A French Minister for Foreign Trade in Australia. Take a moment to appreciate what that represents.

The last visit was before the submarine contract, before AUKUS, before the years of tension that nearly buried the Franco-Australian relationship. Nicolas Forissier arrived in Perth on April 19 for a five-day tour. His first stop was here, in Western Australia. Not Canberra, not Sydney, but Perth.

He is, in his own words, the first European minister to visit Australia since the signing of the EU-Australia free trade agreement on March 24. He made sure to highlight this. Several times. This is not mere protocol rhetoric but a deliberate political signal.

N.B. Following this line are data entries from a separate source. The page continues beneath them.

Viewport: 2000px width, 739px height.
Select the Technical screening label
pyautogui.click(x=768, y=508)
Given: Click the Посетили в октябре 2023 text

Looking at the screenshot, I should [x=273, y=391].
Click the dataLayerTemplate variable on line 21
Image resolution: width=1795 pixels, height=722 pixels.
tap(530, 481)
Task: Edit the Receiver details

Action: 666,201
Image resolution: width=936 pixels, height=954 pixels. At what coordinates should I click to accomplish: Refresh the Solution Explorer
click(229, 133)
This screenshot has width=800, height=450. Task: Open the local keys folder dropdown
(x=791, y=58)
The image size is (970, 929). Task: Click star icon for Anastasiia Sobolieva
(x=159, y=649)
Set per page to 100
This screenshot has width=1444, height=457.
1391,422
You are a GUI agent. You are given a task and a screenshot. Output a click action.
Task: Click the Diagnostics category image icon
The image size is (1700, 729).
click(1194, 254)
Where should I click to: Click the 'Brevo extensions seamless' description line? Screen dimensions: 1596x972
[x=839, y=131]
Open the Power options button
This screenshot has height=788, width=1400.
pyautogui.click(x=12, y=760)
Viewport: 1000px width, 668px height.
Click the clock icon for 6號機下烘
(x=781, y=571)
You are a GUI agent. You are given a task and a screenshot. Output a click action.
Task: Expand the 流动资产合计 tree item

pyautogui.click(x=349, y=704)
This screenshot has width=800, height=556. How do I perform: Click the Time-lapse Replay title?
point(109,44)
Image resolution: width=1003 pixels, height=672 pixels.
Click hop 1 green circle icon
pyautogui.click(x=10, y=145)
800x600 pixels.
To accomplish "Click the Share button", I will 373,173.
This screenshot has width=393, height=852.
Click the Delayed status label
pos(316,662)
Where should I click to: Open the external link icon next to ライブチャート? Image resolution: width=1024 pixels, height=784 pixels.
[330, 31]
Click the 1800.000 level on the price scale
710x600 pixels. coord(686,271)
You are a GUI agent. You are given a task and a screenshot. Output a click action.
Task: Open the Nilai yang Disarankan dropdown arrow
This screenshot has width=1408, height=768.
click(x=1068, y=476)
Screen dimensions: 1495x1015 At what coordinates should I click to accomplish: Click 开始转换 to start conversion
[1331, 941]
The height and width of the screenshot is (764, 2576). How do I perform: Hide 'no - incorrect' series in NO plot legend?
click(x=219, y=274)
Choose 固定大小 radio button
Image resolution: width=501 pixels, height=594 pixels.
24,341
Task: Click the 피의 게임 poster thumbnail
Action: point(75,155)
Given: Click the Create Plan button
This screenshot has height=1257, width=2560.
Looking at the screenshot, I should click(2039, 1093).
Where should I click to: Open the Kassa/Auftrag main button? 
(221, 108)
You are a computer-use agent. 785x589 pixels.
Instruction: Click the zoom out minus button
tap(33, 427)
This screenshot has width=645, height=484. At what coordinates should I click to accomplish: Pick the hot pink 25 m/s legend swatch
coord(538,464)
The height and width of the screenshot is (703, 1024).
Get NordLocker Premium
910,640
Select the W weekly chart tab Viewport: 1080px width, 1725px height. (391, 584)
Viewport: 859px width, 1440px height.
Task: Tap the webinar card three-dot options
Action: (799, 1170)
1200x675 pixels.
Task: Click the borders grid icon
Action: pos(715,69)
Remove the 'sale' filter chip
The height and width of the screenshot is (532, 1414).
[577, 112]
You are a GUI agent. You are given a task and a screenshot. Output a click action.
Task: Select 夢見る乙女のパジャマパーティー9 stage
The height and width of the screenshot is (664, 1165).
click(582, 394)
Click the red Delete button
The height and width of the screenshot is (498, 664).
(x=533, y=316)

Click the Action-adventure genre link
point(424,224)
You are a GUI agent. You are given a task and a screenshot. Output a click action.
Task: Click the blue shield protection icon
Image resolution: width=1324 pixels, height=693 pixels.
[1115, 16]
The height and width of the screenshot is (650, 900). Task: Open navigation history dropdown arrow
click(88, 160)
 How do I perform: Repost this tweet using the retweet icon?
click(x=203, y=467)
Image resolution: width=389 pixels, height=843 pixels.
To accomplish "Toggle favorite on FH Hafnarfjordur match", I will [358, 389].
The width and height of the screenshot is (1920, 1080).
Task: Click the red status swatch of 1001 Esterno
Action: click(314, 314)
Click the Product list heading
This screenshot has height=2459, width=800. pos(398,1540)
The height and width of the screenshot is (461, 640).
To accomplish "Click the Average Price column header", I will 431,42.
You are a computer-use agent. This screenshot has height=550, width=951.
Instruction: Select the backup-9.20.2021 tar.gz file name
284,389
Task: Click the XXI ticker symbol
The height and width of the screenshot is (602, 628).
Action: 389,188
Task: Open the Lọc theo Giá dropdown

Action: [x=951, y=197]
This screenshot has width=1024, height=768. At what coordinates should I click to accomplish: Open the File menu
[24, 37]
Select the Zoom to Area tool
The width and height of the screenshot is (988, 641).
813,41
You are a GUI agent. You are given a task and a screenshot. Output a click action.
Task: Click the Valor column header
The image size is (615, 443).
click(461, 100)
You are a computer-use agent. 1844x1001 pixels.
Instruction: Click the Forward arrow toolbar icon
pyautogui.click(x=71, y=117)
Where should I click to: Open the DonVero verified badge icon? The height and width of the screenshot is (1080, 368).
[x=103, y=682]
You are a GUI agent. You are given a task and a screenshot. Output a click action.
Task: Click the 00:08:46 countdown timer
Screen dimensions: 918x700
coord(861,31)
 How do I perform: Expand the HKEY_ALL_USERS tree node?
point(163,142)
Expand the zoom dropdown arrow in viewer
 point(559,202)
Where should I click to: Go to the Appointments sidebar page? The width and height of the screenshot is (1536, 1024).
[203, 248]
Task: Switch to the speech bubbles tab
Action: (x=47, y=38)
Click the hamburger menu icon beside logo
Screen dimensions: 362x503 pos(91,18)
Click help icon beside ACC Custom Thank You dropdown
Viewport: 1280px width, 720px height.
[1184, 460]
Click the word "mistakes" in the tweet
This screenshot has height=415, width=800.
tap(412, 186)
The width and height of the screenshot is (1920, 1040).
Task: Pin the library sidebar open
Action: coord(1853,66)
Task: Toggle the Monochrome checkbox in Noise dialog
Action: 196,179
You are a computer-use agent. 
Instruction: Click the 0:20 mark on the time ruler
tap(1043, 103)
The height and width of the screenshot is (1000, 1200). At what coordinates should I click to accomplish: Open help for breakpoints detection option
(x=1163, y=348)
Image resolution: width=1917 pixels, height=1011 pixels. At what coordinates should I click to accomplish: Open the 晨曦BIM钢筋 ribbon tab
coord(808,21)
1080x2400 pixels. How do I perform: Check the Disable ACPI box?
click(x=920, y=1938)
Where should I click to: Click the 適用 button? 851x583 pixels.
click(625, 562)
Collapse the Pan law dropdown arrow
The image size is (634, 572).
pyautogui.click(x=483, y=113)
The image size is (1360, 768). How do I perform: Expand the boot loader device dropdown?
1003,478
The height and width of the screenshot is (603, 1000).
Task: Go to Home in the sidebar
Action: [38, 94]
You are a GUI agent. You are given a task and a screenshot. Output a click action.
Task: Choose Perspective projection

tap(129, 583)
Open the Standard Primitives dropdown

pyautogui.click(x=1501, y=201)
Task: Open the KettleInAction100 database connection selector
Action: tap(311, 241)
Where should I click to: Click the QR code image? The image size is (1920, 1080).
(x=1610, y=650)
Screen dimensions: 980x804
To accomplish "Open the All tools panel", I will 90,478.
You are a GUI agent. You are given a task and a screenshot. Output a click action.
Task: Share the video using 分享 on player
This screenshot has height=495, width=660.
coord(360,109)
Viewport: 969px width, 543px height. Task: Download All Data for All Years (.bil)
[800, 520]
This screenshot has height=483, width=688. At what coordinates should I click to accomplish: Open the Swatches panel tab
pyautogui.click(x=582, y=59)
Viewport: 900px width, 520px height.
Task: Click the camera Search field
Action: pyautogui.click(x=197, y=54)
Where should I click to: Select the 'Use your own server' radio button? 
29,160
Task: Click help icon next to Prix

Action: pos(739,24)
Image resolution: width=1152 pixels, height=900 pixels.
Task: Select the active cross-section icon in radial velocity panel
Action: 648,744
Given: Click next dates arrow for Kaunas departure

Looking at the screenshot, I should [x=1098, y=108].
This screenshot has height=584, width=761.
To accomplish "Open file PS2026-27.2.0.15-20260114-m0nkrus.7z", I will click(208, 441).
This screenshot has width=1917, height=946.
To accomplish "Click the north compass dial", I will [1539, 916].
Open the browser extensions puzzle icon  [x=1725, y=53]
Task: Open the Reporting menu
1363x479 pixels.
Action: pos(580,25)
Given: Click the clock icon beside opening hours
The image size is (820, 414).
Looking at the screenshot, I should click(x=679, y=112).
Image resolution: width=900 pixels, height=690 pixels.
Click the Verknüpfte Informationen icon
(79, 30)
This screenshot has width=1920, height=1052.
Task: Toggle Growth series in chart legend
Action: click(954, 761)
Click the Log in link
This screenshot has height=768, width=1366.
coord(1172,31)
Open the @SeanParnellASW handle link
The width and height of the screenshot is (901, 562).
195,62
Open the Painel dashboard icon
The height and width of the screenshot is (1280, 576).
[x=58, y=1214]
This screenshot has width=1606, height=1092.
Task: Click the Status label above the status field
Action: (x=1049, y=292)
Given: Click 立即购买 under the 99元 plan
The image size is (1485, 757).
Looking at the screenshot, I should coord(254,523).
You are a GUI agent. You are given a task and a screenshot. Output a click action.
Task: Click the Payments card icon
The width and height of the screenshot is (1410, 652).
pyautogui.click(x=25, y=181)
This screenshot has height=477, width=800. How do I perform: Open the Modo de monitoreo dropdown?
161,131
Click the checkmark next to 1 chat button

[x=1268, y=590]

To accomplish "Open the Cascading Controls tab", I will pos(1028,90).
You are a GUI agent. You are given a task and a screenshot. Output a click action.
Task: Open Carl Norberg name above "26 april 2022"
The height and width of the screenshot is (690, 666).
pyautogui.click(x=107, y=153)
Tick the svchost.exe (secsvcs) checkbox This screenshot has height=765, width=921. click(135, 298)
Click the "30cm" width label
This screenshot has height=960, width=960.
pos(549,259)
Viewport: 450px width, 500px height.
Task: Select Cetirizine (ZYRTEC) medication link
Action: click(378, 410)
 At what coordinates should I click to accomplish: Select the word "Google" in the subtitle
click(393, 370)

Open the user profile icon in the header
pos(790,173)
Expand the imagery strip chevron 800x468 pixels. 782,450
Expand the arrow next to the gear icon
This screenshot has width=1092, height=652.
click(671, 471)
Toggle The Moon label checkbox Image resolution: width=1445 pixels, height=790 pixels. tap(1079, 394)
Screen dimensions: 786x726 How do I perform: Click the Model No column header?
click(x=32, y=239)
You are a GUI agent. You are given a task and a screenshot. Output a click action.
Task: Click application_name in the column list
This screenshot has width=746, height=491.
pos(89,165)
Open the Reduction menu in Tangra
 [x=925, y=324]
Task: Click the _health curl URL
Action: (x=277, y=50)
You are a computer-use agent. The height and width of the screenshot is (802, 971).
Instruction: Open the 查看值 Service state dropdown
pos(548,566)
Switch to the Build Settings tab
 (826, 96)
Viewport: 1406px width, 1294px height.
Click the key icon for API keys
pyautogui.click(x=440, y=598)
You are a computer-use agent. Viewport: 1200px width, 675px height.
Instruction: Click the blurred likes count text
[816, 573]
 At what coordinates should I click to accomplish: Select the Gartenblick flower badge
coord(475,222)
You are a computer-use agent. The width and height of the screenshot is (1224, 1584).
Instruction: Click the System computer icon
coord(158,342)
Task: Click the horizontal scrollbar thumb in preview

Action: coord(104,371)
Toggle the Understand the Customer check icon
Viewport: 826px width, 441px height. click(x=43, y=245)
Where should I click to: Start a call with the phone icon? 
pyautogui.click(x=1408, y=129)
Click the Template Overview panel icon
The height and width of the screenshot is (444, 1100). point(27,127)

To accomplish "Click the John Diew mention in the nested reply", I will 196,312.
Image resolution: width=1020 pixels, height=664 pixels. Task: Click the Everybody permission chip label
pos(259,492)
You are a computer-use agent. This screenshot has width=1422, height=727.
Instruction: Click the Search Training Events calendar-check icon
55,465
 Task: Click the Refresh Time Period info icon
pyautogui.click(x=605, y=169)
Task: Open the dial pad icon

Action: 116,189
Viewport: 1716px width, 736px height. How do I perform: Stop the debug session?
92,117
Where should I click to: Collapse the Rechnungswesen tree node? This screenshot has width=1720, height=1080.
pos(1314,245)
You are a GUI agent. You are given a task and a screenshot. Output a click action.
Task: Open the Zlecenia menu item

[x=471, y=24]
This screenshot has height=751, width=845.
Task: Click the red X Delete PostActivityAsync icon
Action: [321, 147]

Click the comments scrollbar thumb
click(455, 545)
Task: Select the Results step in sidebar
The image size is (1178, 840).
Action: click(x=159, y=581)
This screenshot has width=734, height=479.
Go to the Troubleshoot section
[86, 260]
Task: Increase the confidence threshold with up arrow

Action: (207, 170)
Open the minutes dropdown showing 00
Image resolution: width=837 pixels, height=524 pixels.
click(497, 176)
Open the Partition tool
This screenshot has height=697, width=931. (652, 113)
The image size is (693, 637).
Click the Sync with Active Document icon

France has long been the main obstacle to this agreement. Farmers, post-AUKUS resentment, a certain structural mistrust towards a country that chose Washington and London over Paris. Forissier is here to turn the page, and he has chosen to do so visibly, physically, by travelling the country from north to south.

It must be noted that the choice to start in Perth is not insignificant.

What really happened in five days


The tour had a packed agenda. It was not a courtesy visit.

During his stop in Perth, Forissier met with economic and political stakeholders from Western Australia, including members of Parliament gathered in the France-Australia friendship group: Hon Lauren Cayoun MLC and Hon Phil Twiss MLC at the forefront. An evening with the French community concluded this first leg. Ambassador Pierre-André Imbert was present. (I will return to this.)

In Adelaide, another image will remain: a meeting with the Federal Minister for Trade Don Farrell, organised in the Clare Valley, around wines and cheeses from both countries. Symbolic? Undoubtedly. But the press release that came out of it was much less so.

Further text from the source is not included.